Reid: No ObamaCare votes on tax breaks package
Senate Majority Leader Harry Reid (D-Nev.) said Tuesday that he would block any GOP attempts to repeal ObamaCare’s medical device tax as part of a package to revive dozens of expired tax breaks.
{mosads}“The Republicans can’t get out of their head ObamaCare,” Reid told reporters on Tuesday. “That’s an ObamaCare amendment. We’re not going to do that.”
Republicans voted last week to block the legislation to restore the tax breaks, commonly known as extenders, after a spat with Reid and Democrats over amendments and floor procedure.
GOP senators had pushed to attach a repeal of the medical device tax, an idea that has support on both sides of the aisle, to the extenders package.
But Reid and Senate Finance Chairman Ron Wyden (D-Ore.) balked at that idea, arguing that amendments to the bill should only be on expired or expiring tax breaks.

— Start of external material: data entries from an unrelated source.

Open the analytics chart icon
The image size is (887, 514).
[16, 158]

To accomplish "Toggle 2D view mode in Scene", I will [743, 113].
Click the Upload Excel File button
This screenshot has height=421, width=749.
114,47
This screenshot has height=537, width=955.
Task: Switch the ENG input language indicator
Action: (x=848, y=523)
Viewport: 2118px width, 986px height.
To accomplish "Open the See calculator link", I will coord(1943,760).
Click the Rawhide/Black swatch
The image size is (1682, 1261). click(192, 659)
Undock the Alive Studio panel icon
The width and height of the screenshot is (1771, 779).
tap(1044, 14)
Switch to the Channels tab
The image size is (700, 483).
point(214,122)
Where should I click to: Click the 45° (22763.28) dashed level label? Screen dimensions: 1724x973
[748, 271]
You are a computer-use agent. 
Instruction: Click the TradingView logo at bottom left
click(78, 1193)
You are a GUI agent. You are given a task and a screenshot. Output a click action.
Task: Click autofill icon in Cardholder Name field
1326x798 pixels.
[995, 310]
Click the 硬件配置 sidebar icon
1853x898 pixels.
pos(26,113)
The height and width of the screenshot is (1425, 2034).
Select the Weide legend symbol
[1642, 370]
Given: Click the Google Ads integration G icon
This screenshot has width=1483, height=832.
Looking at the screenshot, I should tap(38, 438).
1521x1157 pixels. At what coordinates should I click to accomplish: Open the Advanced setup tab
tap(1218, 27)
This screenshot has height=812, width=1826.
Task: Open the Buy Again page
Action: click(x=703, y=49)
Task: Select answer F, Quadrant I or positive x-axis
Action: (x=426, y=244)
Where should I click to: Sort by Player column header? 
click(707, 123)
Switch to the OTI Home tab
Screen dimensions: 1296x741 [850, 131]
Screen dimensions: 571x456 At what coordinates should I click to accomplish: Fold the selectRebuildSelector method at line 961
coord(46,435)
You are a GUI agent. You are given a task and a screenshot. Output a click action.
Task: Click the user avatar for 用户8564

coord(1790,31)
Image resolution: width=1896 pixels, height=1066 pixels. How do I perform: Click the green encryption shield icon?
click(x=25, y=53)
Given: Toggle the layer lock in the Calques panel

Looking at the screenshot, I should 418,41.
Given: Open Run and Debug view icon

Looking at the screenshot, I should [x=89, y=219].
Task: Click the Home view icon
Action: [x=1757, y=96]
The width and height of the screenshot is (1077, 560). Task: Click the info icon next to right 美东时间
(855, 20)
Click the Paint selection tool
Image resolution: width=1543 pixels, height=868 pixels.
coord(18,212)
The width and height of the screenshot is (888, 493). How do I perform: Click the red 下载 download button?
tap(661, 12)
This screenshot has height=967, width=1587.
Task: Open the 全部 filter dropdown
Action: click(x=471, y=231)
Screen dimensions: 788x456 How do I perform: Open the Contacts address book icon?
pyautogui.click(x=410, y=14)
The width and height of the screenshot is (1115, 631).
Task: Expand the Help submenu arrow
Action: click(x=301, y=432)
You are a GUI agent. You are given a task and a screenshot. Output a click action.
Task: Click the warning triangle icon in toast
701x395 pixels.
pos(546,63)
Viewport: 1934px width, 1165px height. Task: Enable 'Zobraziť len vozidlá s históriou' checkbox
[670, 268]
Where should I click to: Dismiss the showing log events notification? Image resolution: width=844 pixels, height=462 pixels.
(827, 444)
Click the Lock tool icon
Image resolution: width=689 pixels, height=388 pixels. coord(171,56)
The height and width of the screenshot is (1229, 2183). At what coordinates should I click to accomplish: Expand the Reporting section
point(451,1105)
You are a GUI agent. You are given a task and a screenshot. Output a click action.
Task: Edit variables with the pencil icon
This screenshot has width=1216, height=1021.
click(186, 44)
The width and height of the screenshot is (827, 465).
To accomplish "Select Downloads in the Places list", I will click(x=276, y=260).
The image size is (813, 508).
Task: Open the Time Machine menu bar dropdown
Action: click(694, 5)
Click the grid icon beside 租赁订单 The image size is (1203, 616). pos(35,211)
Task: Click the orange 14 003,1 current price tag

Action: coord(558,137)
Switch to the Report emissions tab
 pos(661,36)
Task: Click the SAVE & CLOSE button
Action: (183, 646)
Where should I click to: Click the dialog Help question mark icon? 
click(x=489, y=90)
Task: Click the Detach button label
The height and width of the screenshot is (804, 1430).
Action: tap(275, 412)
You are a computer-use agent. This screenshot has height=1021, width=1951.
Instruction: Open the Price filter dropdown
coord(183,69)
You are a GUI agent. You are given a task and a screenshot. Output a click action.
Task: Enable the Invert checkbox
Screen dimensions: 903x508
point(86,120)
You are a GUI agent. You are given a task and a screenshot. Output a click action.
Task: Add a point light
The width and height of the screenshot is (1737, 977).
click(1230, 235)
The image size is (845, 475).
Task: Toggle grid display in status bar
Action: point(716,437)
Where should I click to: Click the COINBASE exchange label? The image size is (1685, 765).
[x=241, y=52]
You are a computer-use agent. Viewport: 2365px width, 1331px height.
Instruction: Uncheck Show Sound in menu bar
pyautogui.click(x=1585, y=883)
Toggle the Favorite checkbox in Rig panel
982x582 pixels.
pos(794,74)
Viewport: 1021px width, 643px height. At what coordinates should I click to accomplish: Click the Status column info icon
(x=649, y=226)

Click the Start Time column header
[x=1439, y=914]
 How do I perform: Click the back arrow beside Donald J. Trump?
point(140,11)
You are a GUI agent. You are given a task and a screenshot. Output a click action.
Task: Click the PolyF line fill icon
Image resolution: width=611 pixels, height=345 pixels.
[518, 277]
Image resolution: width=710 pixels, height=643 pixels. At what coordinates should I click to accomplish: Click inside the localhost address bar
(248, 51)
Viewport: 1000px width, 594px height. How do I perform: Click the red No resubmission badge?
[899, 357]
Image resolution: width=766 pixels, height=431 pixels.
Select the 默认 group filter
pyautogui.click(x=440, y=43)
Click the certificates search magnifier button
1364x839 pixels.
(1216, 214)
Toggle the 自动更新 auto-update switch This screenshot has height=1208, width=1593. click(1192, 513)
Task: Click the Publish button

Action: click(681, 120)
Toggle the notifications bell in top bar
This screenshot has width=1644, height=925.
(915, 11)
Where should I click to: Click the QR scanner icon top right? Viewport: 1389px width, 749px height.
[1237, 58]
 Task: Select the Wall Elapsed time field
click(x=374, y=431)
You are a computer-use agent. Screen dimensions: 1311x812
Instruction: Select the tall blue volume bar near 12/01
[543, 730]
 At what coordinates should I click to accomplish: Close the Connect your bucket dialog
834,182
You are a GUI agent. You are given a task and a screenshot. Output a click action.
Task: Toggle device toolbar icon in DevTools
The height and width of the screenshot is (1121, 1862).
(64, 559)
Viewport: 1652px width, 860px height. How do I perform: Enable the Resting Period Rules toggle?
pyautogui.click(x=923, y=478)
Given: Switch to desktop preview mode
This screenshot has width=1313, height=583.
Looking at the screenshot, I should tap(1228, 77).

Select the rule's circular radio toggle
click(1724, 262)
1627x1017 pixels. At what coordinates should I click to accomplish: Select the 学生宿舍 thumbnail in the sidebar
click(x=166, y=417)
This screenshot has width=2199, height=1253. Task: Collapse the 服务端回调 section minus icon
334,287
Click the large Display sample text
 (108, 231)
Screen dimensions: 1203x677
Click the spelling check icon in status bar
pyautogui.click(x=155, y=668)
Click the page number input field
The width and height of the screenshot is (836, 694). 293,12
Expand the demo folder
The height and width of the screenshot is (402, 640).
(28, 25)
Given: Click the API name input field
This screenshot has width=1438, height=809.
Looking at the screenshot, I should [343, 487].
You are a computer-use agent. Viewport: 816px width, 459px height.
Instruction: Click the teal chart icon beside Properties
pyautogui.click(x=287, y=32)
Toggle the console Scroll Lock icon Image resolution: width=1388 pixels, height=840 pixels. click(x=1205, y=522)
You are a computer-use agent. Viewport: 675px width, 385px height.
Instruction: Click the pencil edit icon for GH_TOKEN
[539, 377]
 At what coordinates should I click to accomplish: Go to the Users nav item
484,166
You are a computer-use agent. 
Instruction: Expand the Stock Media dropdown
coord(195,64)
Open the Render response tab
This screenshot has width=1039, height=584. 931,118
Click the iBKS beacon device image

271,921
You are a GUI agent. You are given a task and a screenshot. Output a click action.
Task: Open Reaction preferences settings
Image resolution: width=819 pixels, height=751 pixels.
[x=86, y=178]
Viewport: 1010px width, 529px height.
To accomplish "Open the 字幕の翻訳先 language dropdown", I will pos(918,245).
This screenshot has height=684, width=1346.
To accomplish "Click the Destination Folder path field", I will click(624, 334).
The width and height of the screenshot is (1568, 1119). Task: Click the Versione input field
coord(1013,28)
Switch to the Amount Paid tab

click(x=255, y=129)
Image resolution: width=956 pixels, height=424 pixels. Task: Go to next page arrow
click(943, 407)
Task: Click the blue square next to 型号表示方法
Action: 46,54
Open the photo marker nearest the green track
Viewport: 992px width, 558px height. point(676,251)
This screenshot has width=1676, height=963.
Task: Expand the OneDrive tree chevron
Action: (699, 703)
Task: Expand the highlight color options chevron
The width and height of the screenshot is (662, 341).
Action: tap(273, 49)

Wyden had taken that approach when the Finance panel considered the legislation in April. The group of more than 50 expired tax breaks extended in the legislation includes popular incentives for business research and small business expensing, and other preferences dubbed corporate pork by critics.
Wyden told reporters Tuesday that he was discussing amendments with the top Republican on the Finance panel, Sen. Orrin Hatch (Utah), as he tries to reach an agreement to get the tax break package back on the Senate floor.
But Wyden, who backed repealing the medical device tax in a nonbinding vote last year, didn’t sound any more interested in allowing a device vote this time around. Instead, Wyden suggested that Republicans should concentrate on amendments like rolling back tax credits for the wind industry.
“My colleagues have plenty of amendments on extenders to offer,” Wyden said. “It seems to me that’s, given what happened in the Finance Committee, that’s what we ought to deal with.”
With Reid taking the same approach, it raises the question of whether the extenders package will meet a similar fate if it hits the Senate floor again.
Reid has also opposed repeal the medical device tax, and often resisted GOP efforts to roll back parts of the healthcare law.
“They can have as many amendments as practical to change the bill that’s on the floor and there’s plenty of amendments that need to be offered on that,” Reid said. “We have a lot on our side. So the answer is no.”